Na busca por subverter o pessimismo ou o olhar apocalíptico sobre o futuro diante da morte do cineasta, certamente é mais são seguir ao seu conselho: assistir aos seus filmes. Mais ainda, acrescento a nota de que se encontra também em pertinência a valorização dos ideais de Godard, na produção fílmica ou artista como um todo. Não nos resta o esmorecimento, tampouco a solução da produção de manifestações artísticas políticas; mas a de produzi-las politicamente.
Notas
[1] MANEVY, Alfredo. Nouvelle Vague. In: MASCARELLO, Fernando (org.). História do cinema mundial. São Paulo: Papirus. 2006.

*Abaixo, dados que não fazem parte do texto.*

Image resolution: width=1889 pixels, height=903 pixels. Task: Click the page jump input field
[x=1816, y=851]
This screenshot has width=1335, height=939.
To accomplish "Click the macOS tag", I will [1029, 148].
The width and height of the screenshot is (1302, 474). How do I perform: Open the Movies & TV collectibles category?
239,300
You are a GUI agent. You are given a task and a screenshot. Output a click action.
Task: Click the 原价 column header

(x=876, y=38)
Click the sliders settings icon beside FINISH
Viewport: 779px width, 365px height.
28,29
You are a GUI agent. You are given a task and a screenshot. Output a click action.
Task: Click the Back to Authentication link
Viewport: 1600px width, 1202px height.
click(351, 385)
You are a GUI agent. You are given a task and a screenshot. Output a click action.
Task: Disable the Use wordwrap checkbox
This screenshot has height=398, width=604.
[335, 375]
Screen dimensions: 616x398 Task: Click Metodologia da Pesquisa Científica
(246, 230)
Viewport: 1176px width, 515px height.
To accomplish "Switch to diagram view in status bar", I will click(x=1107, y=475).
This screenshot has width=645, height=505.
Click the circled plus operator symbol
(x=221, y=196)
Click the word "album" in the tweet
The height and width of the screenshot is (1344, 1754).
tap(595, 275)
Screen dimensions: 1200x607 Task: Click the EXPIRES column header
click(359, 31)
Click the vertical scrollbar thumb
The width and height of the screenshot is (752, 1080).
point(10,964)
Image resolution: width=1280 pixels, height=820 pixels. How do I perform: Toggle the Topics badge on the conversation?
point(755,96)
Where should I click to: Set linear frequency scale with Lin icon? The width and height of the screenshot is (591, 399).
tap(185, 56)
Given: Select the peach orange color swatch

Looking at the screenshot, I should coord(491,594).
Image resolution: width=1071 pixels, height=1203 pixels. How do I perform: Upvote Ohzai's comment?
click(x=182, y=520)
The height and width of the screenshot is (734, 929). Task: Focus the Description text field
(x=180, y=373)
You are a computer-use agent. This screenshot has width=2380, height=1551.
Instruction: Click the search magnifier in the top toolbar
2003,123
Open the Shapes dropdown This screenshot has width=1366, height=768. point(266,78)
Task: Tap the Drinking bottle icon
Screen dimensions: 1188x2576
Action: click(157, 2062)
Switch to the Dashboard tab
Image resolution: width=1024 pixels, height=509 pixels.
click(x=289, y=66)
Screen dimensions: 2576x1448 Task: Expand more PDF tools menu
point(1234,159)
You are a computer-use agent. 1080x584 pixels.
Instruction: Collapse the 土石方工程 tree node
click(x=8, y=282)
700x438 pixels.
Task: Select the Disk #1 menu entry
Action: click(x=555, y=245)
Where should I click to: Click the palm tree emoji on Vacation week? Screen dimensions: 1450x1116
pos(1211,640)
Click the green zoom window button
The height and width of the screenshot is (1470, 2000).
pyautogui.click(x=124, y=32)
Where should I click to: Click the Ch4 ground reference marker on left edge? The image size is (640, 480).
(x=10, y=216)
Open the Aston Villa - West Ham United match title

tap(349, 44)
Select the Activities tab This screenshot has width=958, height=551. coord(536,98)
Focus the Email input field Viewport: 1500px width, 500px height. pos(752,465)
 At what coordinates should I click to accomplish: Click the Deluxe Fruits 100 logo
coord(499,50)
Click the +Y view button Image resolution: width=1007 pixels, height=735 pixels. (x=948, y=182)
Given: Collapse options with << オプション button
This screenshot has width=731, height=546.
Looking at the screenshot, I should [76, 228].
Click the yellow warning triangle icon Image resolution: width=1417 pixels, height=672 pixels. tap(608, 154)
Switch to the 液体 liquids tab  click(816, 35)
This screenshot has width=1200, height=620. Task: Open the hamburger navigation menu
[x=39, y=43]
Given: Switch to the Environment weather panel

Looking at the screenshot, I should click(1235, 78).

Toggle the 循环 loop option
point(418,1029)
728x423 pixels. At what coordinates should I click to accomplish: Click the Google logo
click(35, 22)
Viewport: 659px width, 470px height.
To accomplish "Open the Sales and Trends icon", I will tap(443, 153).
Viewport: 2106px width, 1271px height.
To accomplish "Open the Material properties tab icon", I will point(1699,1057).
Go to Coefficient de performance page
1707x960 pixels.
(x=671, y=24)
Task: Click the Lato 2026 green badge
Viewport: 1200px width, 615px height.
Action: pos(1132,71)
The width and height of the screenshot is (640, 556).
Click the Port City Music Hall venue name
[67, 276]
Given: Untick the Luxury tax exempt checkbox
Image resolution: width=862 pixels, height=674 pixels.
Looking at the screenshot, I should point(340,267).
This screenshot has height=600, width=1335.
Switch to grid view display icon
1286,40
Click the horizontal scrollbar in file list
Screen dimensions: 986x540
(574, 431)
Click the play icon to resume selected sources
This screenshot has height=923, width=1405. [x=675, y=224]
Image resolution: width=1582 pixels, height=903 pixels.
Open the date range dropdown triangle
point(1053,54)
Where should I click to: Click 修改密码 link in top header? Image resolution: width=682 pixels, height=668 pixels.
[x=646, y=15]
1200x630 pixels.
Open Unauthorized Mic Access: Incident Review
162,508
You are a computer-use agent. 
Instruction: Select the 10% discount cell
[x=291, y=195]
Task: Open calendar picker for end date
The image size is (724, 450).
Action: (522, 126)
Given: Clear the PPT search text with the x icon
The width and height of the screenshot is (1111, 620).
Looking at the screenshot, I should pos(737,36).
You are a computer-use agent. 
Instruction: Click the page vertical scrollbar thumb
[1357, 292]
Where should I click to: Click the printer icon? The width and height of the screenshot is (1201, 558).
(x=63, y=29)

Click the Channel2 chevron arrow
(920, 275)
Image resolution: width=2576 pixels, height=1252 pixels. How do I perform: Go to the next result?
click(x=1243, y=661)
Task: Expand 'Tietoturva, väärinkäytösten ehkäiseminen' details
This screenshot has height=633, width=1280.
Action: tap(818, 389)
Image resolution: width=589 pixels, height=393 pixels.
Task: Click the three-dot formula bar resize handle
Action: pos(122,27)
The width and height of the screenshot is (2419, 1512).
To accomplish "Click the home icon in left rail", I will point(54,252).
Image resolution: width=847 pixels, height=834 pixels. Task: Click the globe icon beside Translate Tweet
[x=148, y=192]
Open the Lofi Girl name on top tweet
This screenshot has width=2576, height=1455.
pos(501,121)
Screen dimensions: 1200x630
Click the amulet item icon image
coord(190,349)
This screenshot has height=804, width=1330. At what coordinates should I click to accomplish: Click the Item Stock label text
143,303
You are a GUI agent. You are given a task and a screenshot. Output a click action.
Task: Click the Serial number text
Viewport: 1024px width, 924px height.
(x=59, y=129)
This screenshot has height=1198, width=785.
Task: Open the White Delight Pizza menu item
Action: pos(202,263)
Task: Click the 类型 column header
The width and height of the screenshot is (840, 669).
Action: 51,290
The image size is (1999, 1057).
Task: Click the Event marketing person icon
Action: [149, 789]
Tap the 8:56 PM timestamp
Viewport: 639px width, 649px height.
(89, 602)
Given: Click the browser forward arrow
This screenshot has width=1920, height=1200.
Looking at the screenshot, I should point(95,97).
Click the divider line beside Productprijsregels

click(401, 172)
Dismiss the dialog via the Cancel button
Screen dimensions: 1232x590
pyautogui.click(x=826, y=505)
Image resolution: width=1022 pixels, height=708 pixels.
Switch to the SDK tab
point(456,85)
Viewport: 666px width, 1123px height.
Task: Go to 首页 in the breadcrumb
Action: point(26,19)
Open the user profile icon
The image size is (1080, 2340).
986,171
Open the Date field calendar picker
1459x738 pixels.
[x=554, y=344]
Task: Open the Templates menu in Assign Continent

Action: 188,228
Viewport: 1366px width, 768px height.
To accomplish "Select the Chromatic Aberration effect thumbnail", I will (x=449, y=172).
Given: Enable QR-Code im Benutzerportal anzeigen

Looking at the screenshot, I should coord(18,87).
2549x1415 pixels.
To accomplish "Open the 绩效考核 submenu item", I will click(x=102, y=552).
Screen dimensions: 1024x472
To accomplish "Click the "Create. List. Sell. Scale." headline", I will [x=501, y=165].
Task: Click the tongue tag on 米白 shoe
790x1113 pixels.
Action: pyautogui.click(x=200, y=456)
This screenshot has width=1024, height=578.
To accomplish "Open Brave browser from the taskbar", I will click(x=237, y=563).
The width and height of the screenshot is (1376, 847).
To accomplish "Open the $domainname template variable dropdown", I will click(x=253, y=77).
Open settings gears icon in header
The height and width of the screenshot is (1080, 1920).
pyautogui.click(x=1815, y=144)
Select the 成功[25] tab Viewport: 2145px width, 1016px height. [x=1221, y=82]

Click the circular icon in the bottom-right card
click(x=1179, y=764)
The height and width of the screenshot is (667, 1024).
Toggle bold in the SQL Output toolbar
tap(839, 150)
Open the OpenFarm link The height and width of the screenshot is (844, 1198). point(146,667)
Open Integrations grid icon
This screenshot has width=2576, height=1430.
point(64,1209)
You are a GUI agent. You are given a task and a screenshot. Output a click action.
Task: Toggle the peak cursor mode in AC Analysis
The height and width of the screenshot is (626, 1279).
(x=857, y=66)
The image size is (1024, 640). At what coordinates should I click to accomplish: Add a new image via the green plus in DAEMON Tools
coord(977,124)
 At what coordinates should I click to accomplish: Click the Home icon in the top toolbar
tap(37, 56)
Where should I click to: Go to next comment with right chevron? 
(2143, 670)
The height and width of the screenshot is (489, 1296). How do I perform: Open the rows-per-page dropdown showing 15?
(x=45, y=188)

[2] GODARD, Jean-Luc. Uma vague nouvelle. In: GODARD, Jean-Luc. História(s) do cinema. São Paulo: Círculo de Poemas. 2022.
[3] Disponível em: <https://www.pliniocorreadeoliveira.info/MAN%20-%2019860211_CongratulacoesaSarney.htm>.
[4] Vale a pena conferir, de Vertov, o filme Kino Glaz (1924). Como o próprio realizador sugere: “O primeiro filme de não-ficção. Sem roteiro. Sem atores. Fora do set.”
[5] BENJAMIN, Walter. A obra de arte na época da possibilidade de sua reprodução técnica [5ª versão]. In: BENJAMIN, Walter. Estética e sociologia da arte. Belo Horizonte: Autêntica. 2021.
[6] BERNADET, Jean-Claude. O que é cinema? São Paulo: Editora Brasiliense. 1980. (Coleção Primeiros Passos, vol.9)
[7] A entrevista em sua integralidade, legendada em português, pode ser assistida aqui.